Wealth Accumulation Mechanisms
To understand how wealth at the billionaire level works, Collins divides it into four parts: getting the wealth, protecting assets, policy control and hyper-extraction.
When many Americans think about wealth, they usually think solely about the first step, Collins said. People can create a modest amount of wealth through establishing or managing a successful business, which could get them membership in Affluent Town.
But getting to Billionaireville requires substantial commitment and strategy in those next three steps. Collins describes what he calls the "asset protection sector": the tax lawyers, accountants and wealth managers who use their knowledge to ensure that the super rich are being strategic about their taxes.
"Wealth defense professionals use a extensive selection of tools such as trusts, offshore bank accounts, anonymous shell companies, charitable foundations and other vehicles to hold assets," he writes.
Government Power and Extreme Wealth Removal
To advance a wealth defense strategy, a family needs government backing. Wealth of over $40m converts to political power, Collins says, and can be used to protect assets and ensure continued growth.
The final phase is a different kind of wealth accumulation, one that Collins calls "extreme removal" to describe how the wealthy have come to affect nearly every single part of an Americans' daily existence largely through investment firms, which allows wealthy individuals to fund private companies.
"Private equity is searching for those corners of the economy where they can extract value a little bit harder," Collins said. "One thing I don't think people comprehend is these billionaire private-equity funds are what happens when so much wealth is stored in so few hands, and they can basically shift and say, 'Where else can we squeeze money out of the economy?' Healthcare? Great. Mobile home parks? These people can't go anywhere, [so] you can increase their costs."
Actual Impacts
The effects of this inequality go beyond the wealth getting wealthier. It's about people paying more for their healthcare, rent and vet bills without seeing any significant salary growth. And Collins said the suffering and anger of this kind of society can lead to serious unrest.
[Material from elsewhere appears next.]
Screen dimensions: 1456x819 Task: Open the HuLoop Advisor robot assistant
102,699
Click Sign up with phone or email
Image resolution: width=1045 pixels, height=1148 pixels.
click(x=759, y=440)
"The most powerful affluent rulers understand people are being excluded [and] are financially struggling," Collins said, adding that right-leaning leaders have been good at tapping into a potent "phony populism".
Government Truth
The contradiction, Collins points out in his book, is that political leaders have appointed a succession of billionaires to administrative posts. Along with wealthy entrepreneurs who had brief but powerful roles overseeing substantial reductions to the federal workforce, other key positions for commerce, treasury, education and the interior are also all billionaires.
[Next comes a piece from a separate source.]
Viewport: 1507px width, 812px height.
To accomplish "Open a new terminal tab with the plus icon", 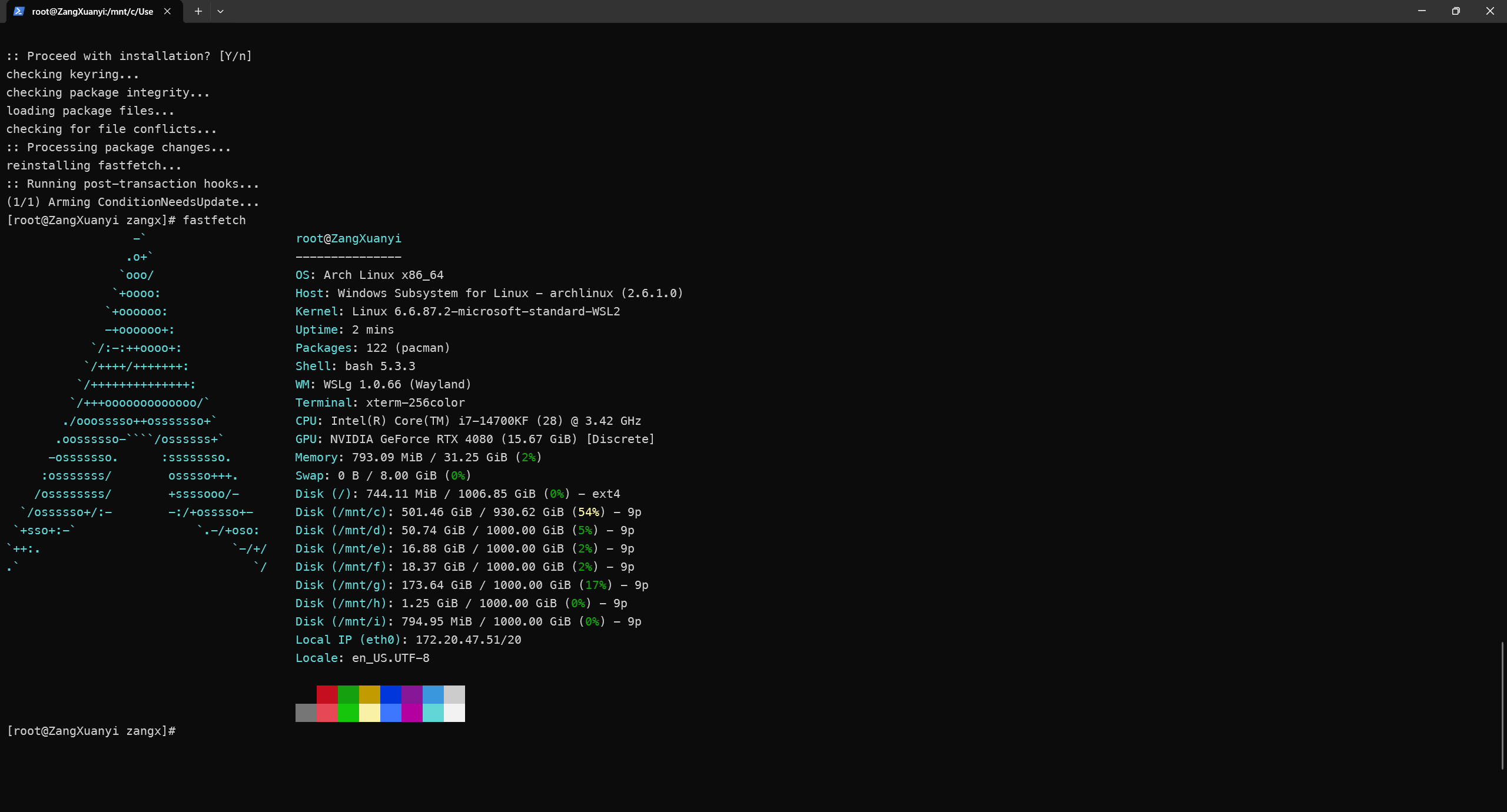I will 198,11.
This political landscape, along with help from political partners, helped pass huge tax bills, which will make lasting reductions for the wealthy and corporations.
The Path Forward
While political parties continue to argue that immigration and poor economic deals are the source of everyone's economic problems, "the challenge is: Will the alternative political group, which has also been captured by the billionaires and big money, be able to effectively tackle the underlying harms?" Collins said.
Left-leaning officials, he argues, know what policies are needed to "reverse the updraft of wealth", including deep changes to the tax system, raising the minimum wage and strengthening unions.
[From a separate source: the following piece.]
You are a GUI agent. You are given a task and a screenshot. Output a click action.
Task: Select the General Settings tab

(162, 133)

"It was so, so close, and the legislation really did reflect the will of the majority of people who really want lawmakers to fix some of these pressing issues," Collins said. "Oligarchic power is not about creating so much as blocking. It's easier to block than it is to make something meaningful happen, but the institutional knowledge is there. We know what that looks like."
Collins is hopeful that there can be change, but said it would require continuous government action.
"It may be sooner than expected that the balance shifts, and then it really is about sustaining a sustained really popular movement to make progress on this profound imbalance we're living in," he said. "We can fix this. It is addressable."